[MATERIAL SUPPLIED — start]

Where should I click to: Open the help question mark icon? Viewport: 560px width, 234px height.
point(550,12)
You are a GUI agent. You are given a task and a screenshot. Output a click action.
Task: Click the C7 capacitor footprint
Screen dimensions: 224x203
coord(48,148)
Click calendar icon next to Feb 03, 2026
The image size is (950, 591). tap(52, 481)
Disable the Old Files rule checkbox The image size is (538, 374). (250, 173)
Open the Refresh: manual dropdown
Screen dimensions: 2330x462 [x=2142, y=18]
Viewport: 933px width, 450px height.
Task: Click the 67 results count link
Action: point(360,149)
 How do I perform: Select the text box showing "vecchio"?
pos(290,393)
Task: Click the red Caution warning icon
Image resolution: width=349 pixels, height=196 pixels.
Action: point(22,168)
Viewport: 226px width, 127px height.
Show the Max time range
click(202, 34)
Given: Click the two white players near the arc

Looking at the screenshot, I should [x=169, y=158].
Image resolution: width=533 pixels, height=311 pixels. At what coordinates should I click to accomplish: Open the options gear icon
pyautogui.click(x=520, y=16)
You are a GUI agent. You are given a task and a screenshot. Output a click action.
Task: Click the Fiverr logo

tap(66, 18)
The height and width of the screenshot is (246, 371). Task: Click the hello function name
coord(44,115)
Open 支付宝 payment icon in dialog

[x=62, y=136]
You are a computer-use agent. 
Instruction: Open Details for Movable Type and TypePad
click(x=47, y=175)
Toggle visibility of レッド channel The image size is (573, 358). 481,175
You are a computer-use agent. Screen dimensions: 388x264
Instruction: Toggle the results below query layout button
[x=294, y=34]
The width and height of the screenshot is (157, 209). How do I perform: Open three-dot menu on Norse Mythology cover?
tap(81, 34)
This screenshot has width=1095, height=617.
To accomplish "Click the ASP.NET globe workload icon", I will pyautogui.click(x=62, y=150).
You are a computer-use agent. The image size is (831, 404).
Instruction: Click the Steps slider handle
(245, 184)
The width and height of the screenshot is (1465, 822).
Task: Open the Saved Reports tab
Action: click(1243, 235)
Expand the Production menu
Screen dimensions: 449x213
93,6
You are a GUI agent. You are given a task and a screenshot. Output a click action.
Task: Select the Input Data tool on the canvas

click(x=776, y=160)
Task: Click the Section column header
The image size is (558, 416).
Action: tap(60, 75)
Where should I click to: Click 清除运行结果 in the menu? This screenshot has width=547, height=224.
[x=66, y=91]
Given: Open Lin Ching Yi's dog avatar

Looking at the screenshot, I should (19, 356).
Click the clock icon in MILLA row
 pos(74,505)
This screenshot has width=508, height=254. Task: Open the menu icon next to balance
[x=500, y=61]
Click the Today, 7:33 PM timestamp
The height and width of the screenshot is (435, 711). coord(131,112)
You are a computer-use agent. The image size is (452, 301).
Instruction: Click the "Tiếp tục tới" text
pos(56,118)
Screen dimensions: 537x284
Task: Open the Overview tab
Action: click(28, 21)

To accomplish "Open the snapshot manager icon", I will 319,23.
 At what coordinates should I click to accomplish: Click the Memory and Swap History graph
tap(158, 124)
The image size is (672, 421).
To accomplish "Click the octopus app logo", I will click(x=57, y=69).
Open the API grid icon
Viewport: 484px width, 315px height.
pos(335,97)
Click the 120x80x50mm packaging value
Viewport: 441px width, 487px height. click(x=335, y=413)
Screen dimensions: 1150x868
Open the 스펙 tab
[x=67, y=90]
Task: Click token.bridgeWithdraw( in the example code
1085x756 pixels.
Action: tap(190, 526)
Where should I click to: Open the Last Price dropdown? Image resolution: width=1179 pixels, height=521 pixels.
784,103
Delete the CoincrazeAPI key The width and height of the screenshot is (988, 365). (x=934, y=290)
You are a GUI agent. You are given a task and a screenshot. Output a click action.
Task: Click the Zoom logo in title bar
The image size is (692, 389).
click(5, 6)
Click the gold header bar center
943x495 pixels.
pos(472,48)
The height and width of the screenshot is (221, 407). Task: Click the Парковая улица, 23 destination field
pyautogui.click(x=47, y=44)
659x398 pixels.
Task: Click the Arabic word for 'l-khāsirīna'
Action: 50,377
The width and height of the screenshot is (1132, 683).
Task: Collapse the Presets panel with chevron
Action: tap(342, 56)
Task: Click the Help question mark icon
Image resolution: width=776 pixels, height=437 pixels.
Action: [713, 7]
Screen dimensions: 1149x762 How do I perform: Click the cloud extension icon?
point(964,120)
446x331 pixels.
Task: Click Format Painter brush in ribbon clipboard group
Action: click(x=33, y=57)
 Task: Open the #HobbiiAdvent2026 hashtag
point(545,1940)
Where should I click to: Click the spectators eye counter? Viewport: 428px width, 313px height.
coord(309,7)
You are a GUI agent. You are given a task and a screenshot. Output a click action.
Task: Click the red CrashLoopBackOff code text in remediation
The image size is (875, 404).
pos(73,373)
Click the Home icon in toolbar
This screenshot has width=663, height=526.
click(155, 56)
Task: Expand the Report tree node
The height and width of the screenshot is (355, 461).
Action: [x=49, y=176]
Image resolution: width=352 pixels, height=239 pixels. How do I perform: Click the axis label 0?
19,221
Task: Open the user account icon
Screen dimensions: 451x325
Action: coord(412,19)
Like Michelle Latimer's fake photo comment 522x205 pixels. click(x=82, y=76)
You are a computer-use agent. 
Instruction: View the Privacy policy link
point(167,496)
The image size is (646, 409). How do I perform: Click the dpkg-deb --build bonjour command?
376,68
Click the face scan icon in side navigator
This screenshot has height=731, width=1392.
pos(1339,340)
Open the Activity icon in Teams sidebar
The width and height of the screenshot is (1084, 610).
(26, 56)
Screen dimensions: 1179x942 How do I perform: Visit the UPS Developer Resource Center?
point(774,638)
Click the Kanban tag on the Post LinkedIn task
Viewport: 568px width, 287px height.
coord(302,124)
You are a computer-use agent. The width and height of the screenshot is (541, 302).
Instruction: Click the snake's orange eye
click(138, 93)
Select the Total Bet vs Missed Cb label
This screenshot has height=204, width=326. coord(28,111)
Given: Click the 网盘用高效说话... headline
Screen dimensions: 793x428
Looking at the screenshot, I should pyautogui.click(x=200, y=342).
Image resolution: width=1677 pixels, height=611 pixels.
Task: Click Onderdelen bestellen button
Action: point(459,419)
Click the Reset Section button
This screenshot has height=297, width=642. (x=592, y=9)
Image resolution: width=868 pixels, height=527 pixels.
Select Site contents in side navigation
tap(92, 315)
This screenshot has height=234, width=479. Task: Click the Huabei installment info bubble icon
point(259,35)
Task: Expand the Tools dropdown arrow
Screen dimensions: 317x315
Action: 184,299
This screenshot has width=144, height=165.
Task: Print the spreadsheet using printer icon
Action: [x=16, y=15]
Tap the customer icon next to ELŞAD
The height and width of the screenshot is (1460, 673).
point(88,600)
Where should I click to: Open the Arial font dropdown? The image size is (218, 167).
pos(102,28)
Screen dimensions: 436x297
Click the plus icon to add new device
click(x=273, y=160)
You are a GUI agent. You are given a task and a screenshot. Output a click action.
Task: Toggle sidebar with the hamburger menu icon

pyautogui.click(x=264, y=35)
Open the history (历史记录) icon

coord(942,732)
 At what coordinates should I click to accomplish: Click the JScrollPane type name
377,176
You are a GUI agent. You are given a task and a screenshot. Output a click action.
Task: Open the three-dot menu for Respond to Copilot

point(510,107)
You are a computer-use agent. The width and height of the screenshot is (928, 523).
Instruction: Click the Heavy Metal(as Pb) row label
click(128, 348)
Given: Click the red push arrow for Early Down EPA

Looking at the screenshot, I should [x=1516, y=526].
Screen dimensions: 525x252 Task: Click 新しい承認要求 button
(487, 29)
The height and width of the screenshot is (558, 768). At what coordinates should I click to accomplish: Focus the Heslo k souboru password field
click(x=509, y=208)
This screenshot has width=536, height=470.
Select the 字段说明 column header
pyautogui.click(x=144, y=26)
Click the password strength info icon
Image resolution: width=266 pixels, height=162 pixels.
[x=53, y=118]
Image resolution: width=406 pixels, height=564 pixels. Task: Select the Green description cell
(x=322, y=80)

[MATERIAL SUPPLIED — finish]

• _WHAT TO DO_: Those lines of the records that contain the string "code" should be identified and copied.

• _PROBLEM SOLUTION_:
Task: Click token.bridgeWithdraw( in the example code
Task: Click the red CrashLoopBackOff code text in remediation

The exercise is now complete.